It is not necessary, however, that every individual fighter for such a new doctrine need have a full grasp of the ultimate ideas and plans of those who are the leaders of the movement. It is only necessary that each should have a clear notion of the fundamental ideas and that he should thoroughly assimilate a few of the most fundamental principles, so that he will be convinced of the necessity of carrying the movement and its doctrines to success. The individual soldier is not initiated in the knowledge of high strategical plans. But he is trained to submit to a rigid discipline, to be passionately convinced of the justice and inner worth of his cause and that he must devote himself to it without reserve. So, too, the individual follower of a movement must be made acquainted with its far-reaching purpose, how it is inspired by a powerful will and has a great future before it. Supposing that each soldier in an army were a general, and had the training and capacity for generalship, that army would not be an efficient fighting instrument. Similarly a political movement would not be very efficient in fighting for a WELTANSCHAUUNG if it were made up exclusively of intellectuals. No, we need the simple soldier also. Without him no discipline can be established.

By its very nature, an organization can exist only if leaders of high intellectual ability are served by a large mass of men who are emotionally devoted to the cause.
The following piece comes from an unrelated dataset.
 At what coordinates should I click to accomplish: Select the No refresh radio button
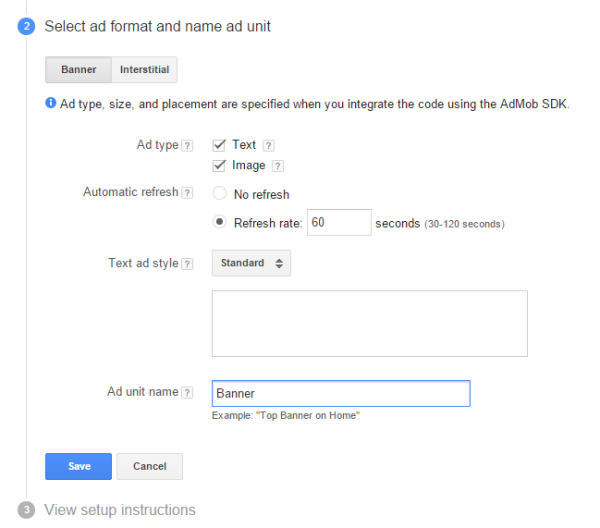coord(219,194)
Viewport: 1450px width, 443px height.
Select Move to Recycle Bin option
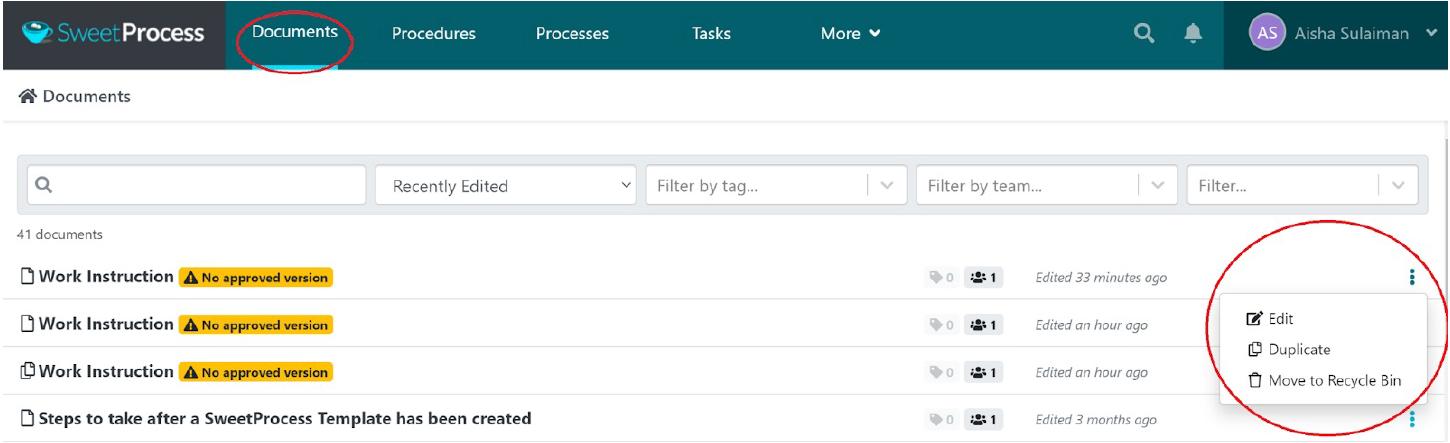pyautogui.click(x=1334, y=381)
To maintain discipline in a company of two hundred men who are equally intelligent and capable would turn out more difficult in the long run than in a company of one hundred and ninety less gifted men and ten who have had a higher education.
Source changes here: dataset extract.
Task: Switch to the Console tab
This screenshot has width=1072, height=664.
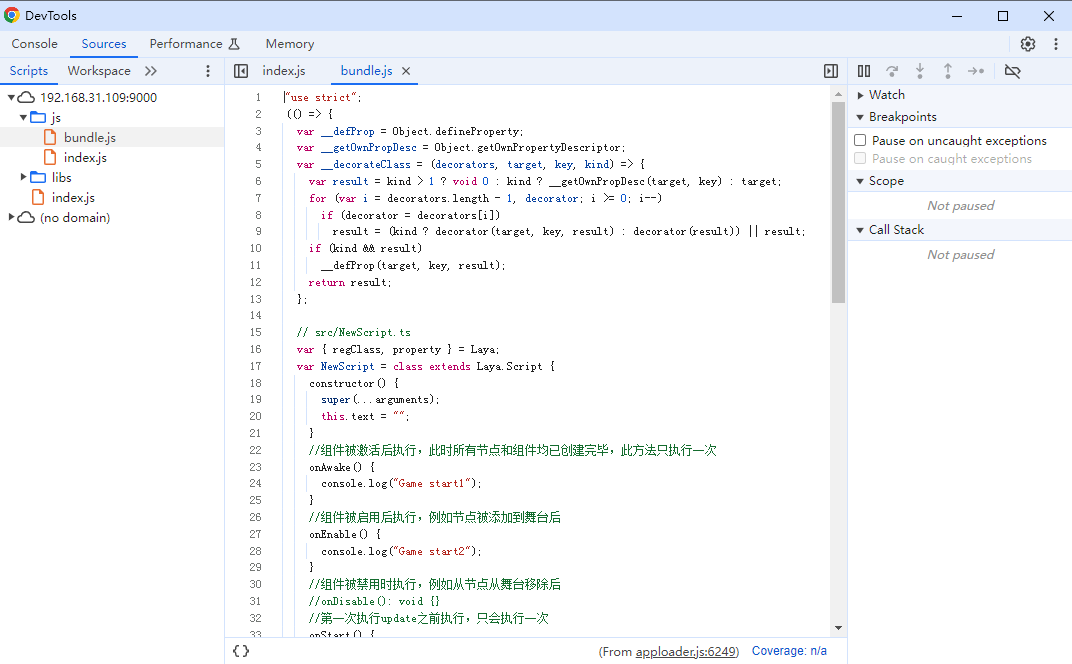Action: tap(35, 44)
The Social-Democrats have profited very much by recognizing this truth. The Social-Democratic organization consisted of an army divided into officers and men. The German worker who had passed through his military service became the private soldier in that army, and the Jewish intellectual was the officer. The German trade union functionaries may be compared to the non-commissioned officers. The fact, which was always looked upon with indifference by our middle-classes, that only the so-called uneducated classes joined Marxism was the very ground on which this party achieved its success. For while the bourgeois parties, because they mostly consisted of intellectuals, were only a feckless band of undisciplined individuals, out of much less intelligent human material the Marxist leaders formed an army of party combatants who obey their Jewish masters just as blindly as they formerly obeyed their German officers. The German middle-classes, who never; bothered their heads about psychological problems because they felt themselves superior to such matters, did not think it necessary to reflect on the profound significance of this fact and the secret danger involved in it. Indeed they believed, that a political movement which draws its followers exclusively from intellectual circles must, for that very reason, be of greater importance and have better grounds for its chances of success, and even a greater probability of taking over the government of the country than a party made up of the ignorant masses. They completely failed to realize the fact that the strength of a political party never consists in the intelligence and independent spirit of the rank-and-file of its members but rather in the spirit of willing obedience with which they follow their intellectual leaders. What is of decisive importance is the leadership itself. When two bodies of troops are arrayed in mutual combat victory will not fall to that side in which every soldier has an expert knowledge of the rules of strategy, but rather to that side which has the best leaders and at the same time the best disciplined, most blindly obedient and best drilled troops.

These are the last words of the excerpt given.